* What is needed: Output every line of the items below as a JSON list of strings, one string per line, omitting blank lines and the pictures.

──────

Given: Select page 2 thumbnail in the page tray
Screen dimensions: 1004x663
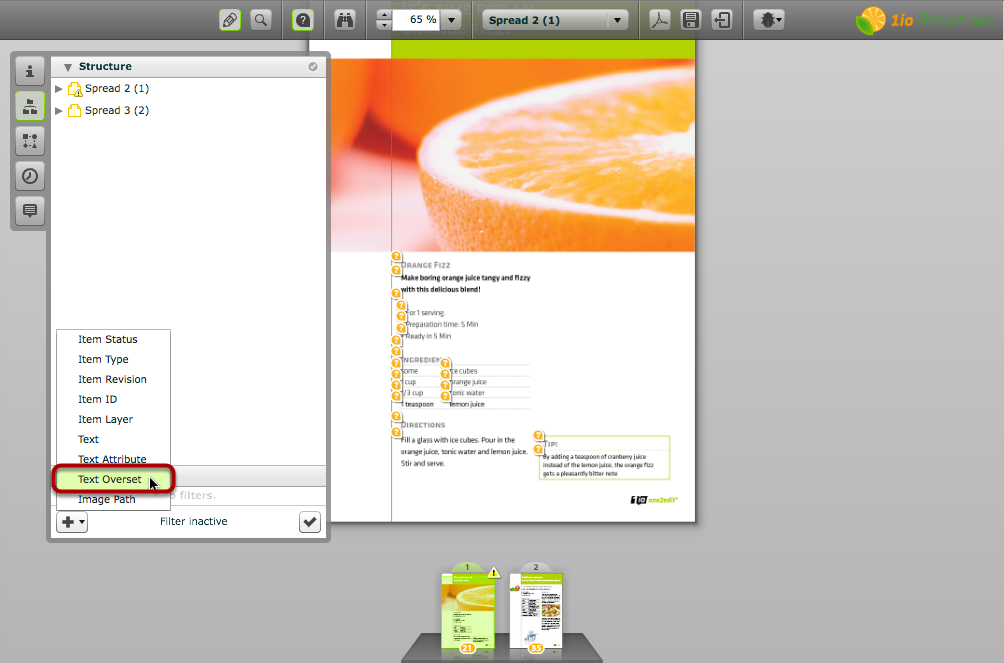Looking at the screenshot, I should click(536, 610).
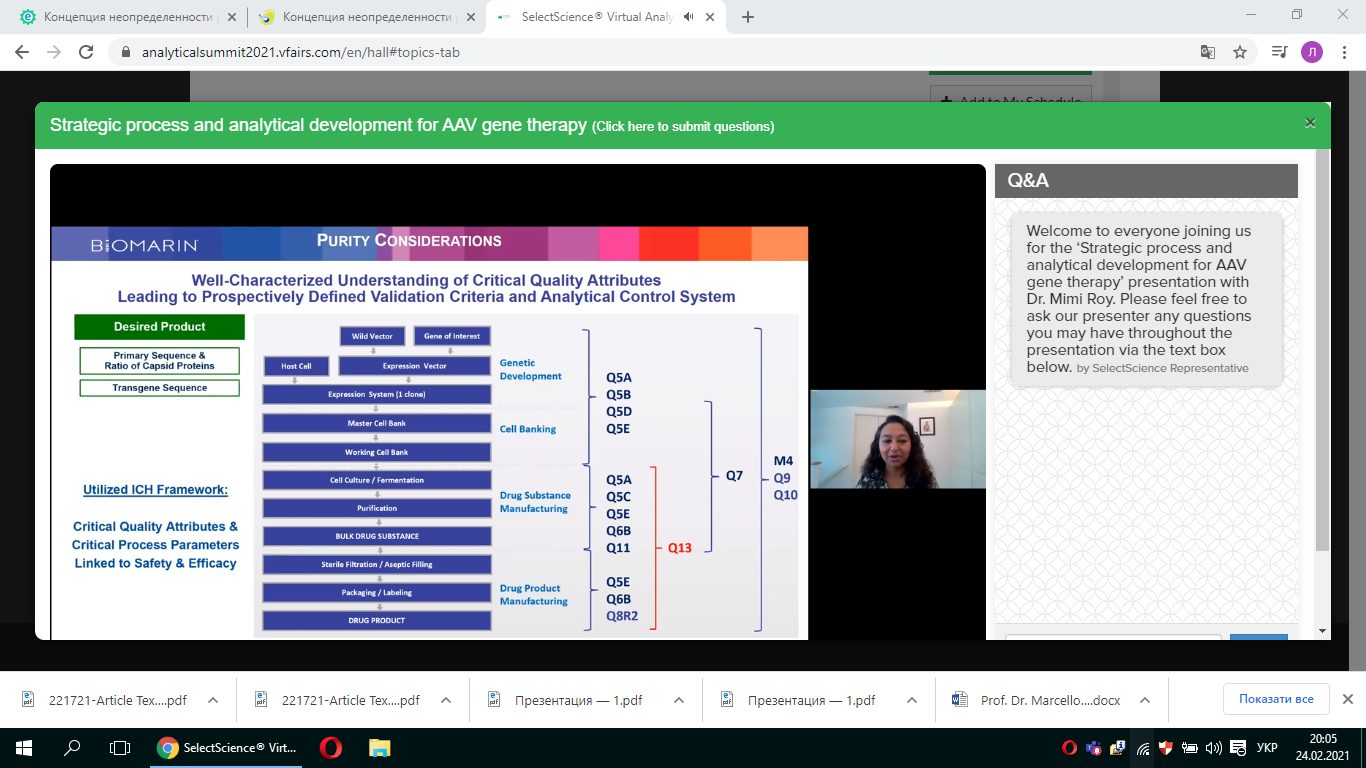Click the presenter webcam video thumbnail
The height and width of the screenshot is (768, 1366).
point(897,439)
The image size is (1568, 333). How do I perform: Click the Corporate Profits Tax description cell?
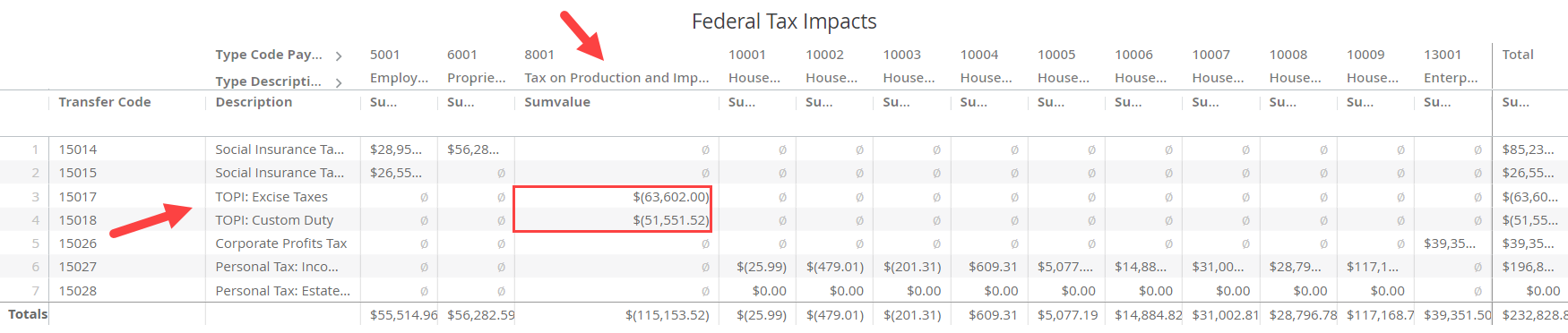(x=281, y=243)
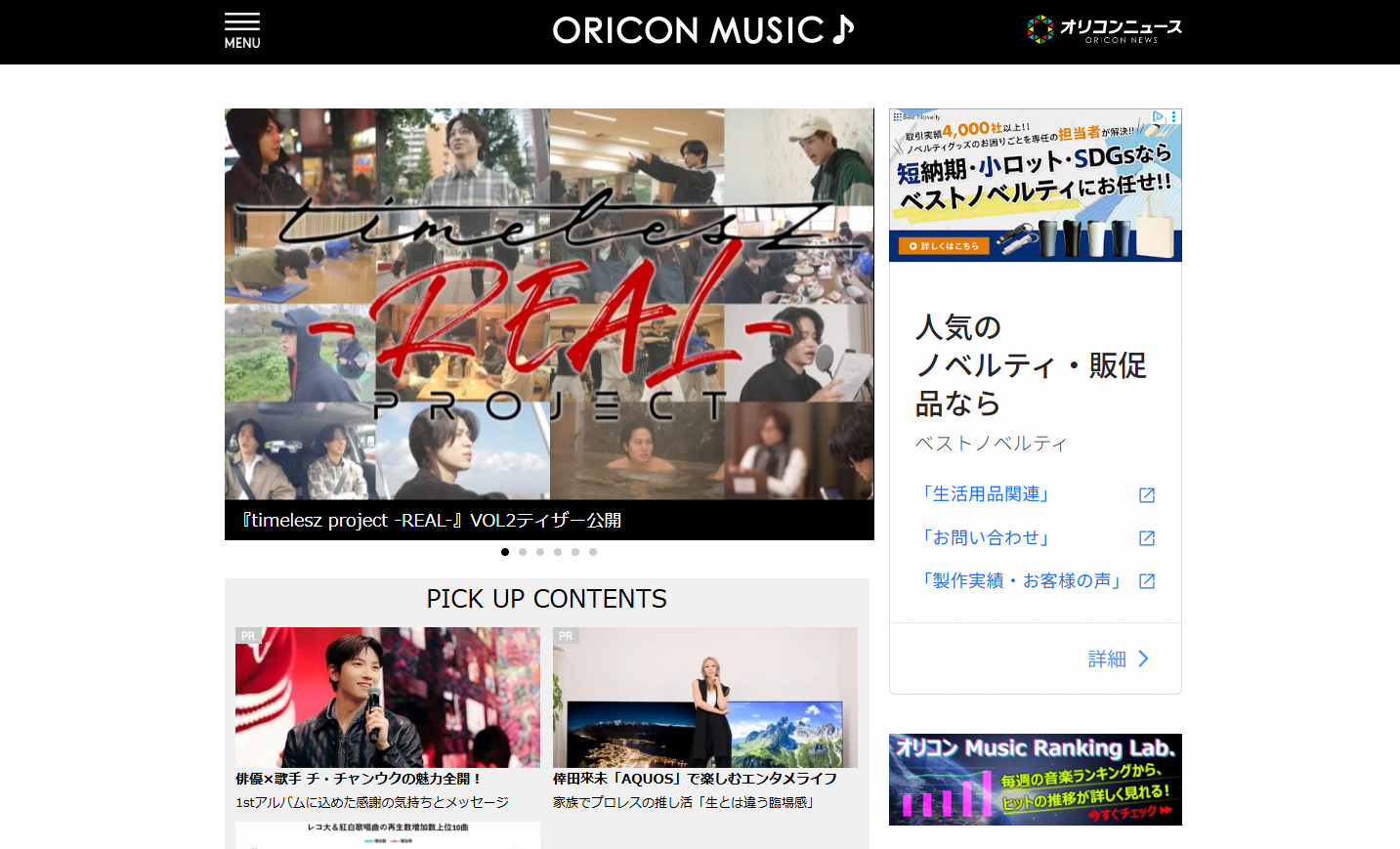Click the オリコン Music Ranking Lab. banner
Viewport: 1400px width, 849px height.
[x=1035, y=780]
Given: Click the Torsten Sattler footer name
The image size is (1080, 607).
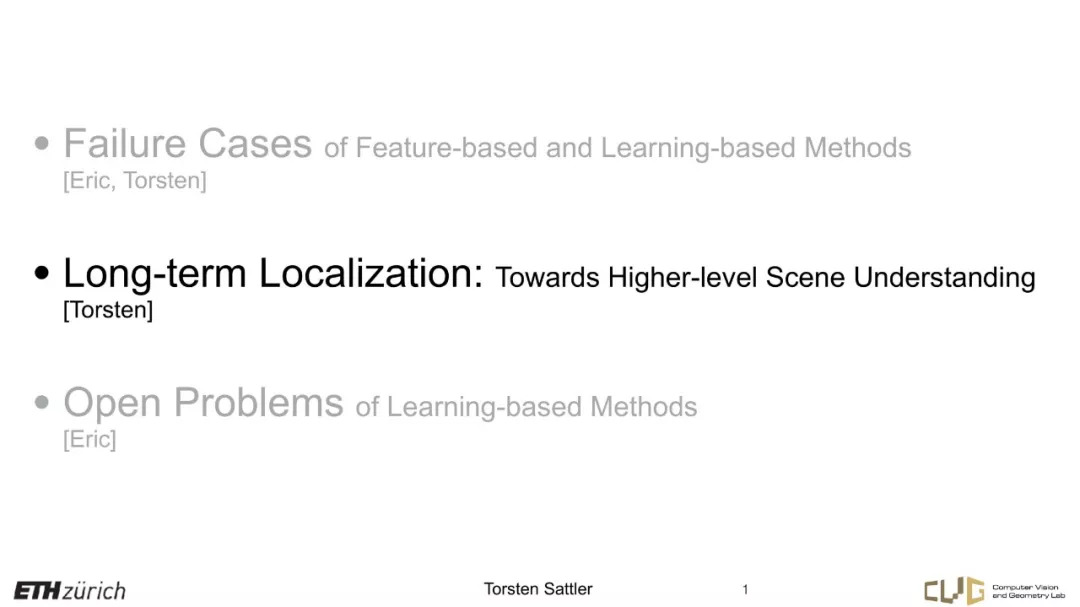Looking at the screenshot, I should point(538,589).
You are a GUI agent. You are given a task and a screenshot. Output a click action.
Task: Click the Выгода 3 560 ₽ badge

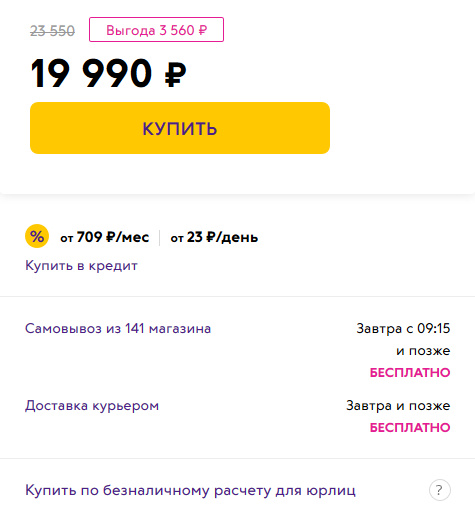tap(156, 30)
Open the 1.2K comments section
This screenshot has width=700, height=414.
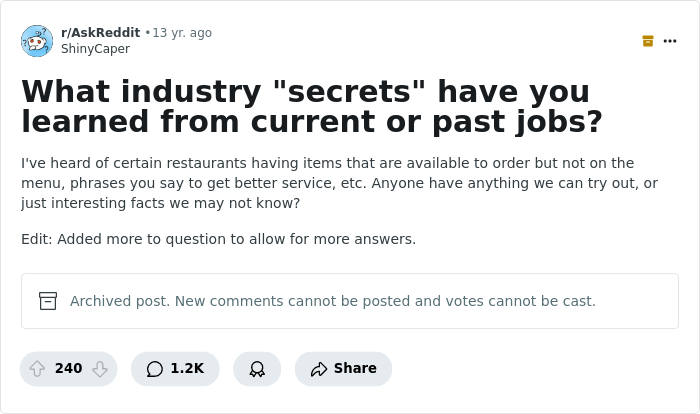click(175, 369)
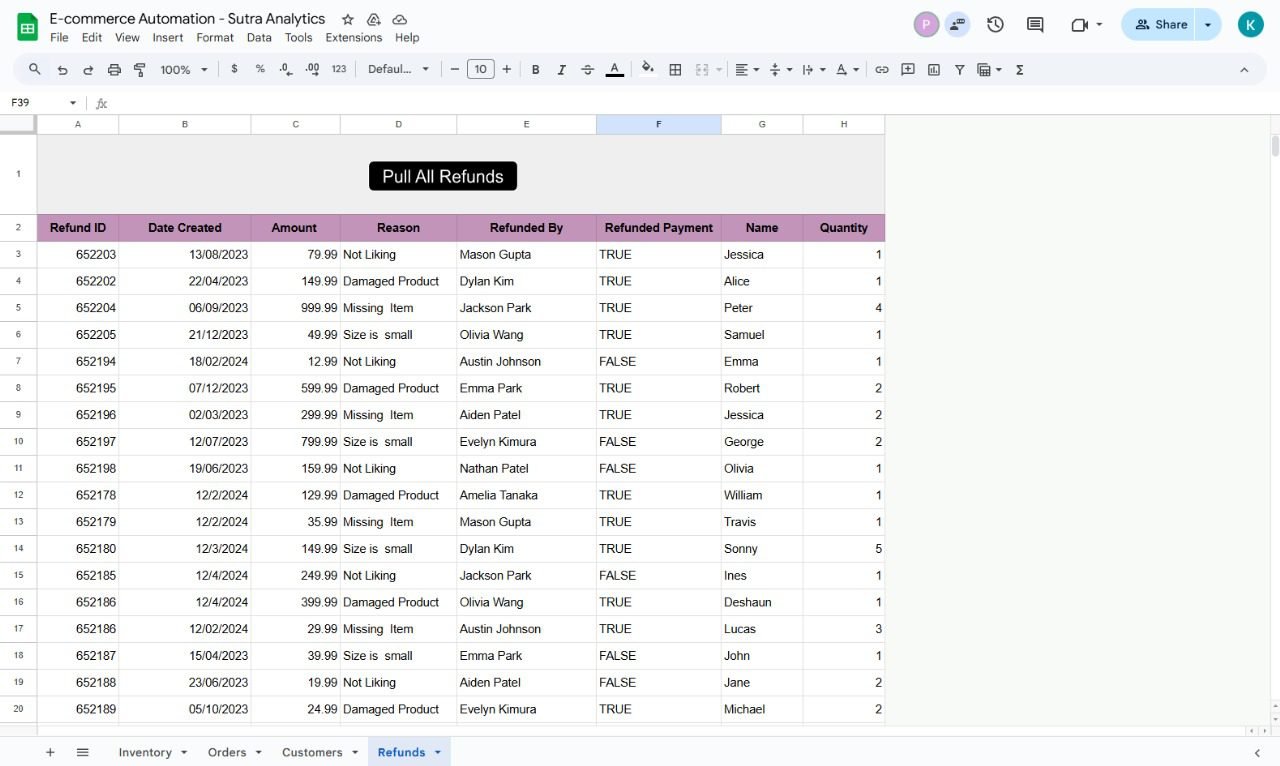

──────

* Solution to this exercise:
[
  "Given: Select page 2 thumbnail in the page tray",
  "Screen dimensions: 1004x663",
  "Looking at the screenshot, I should click(536, 610).",
  "Click the presenter webcam video thumbnail",
  "The height and width of the screenshot is (768, 1366).",
  "point(897,439)",
  "The image size is (1568, 333). How do I perform: Click the Corporate Profits Tax description cell?",
  "(x=281, y=243)",
  "Click the オリコン Music Ranking Lab. banner",
  "Viewport: 1400px width, 849px height.",
  "[x=1035, y=780]",
  "Given: Click the Torsten Sattler footer name",
  "The image size is (1080, 607).",
  "Looking at the screenshot, I should point(538,589).",
  "You are a GUI agent. You are given a task and a screenshot. Output a click action.",
  "Task: Click the Выгода 3 560 ₽ badge",
  "tap(156, 30)",
  "Open the 1.2K comments section",
  "This screenshot has width=700, height=414.",
  "click(175, 369)"
]